Stated problem
In the match report, what formation did the team set up in?

Supplied text
★ ★ ★ ★ ★ ★ ★
- Ali Khatau
- Ali Merali
- Ali Sheikh
- Husayn Yahya Merali
- Mouneer Al-Khayat
- Muhammed Muhsin
- Jameel Walji (GK)
- Shaahid AP
- Mohammed Mahdi Janmonhammed
- Zia Dewji
- Yousuf Datoo
“If I am honest, I personally was not a huge fan of playing friendly matches so early in our development this season. My concerns were heightened when this game was to be nine-a-side (which we had never played before) and was to be on a large grass pitch (again which we had not played on previously). To add to this, when we got there, the referee handed us a linseman’s flag to pass to a parent bringing in the offside rule to the group for the first time.
Having said all that, the determination shown by the boys to get stuck in and learn from these new experiences was an example to us all and me in particular. They have been used to playing 5 or 7 aside on astroturf on very small pitches and so in the half an hour or so that we had before kick-off, the boys had to take a lot in but were really eager and attentive to learn how we would set up and meet these new challenges. Their enthusiasm was great to see.
The opposition had been playing together for some time and were well drilled as you would expect to see in a team that had played in such conditions many many times before. We set up playing a 3-1-3-1 formation with and the sheer effort and running of our team – none more so than Yousuf Datoo – initially stifled the opposition. They soon however took the lead but rather than see heads drop, our team raised their game for the next few minutes and managed to equalise, Ali Khatau showing terrific strength and pace to run onto a through ball from Zia Dewji and score holding off much bigger defenders to do so. The team realised at this point that they were very much in this but they struggled with the discipline of the off-side rule to make another breakthrough and, a couple of individual errors later, we were 3-1 down at half time.
★ ★ ★ ★ ★ ★ ★
Data block
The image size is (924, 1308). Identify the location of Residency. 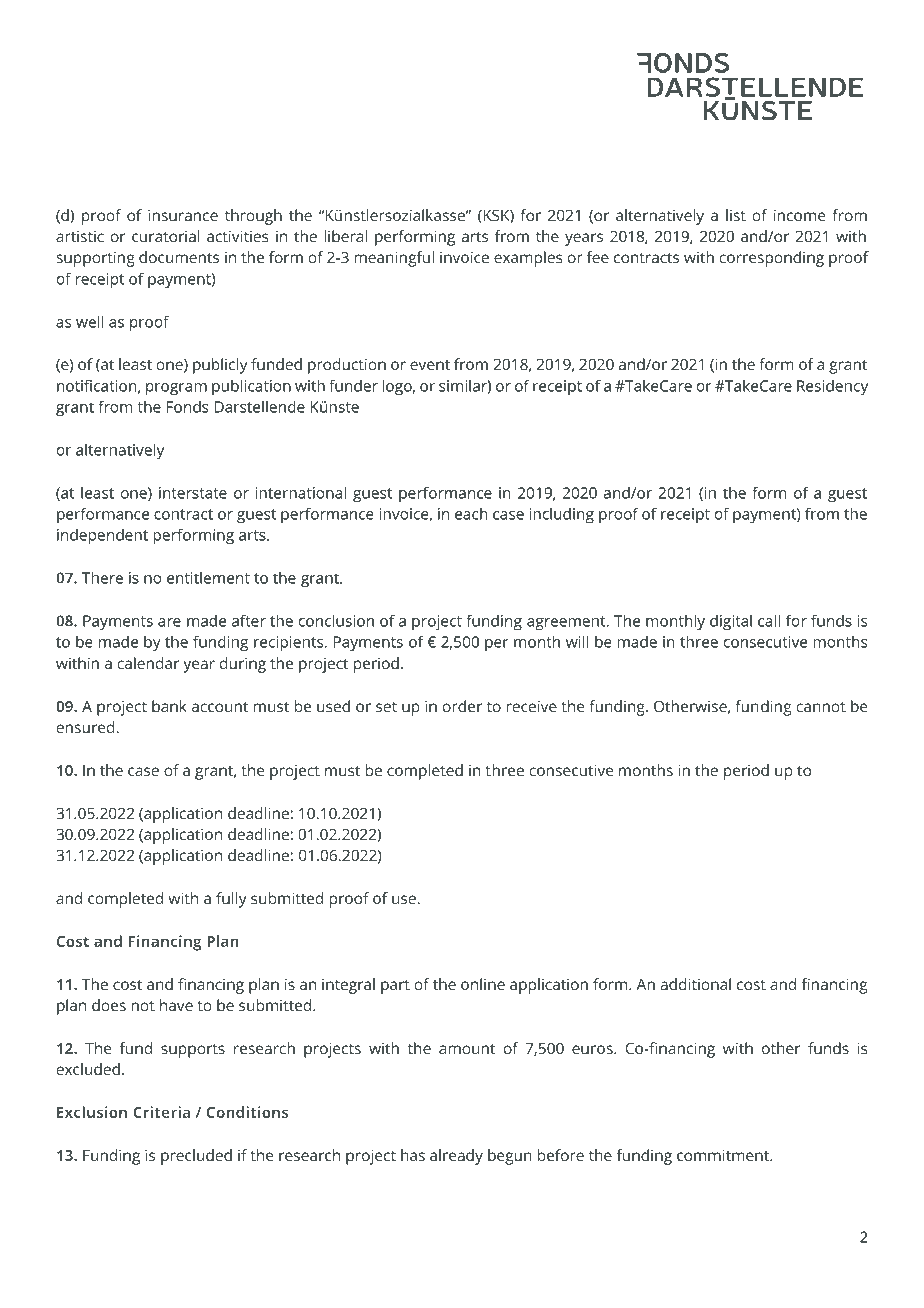
(832, 387).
★ ★ ★ ★ ★ ★ ★
Reply
A 3-1-3-1 formation.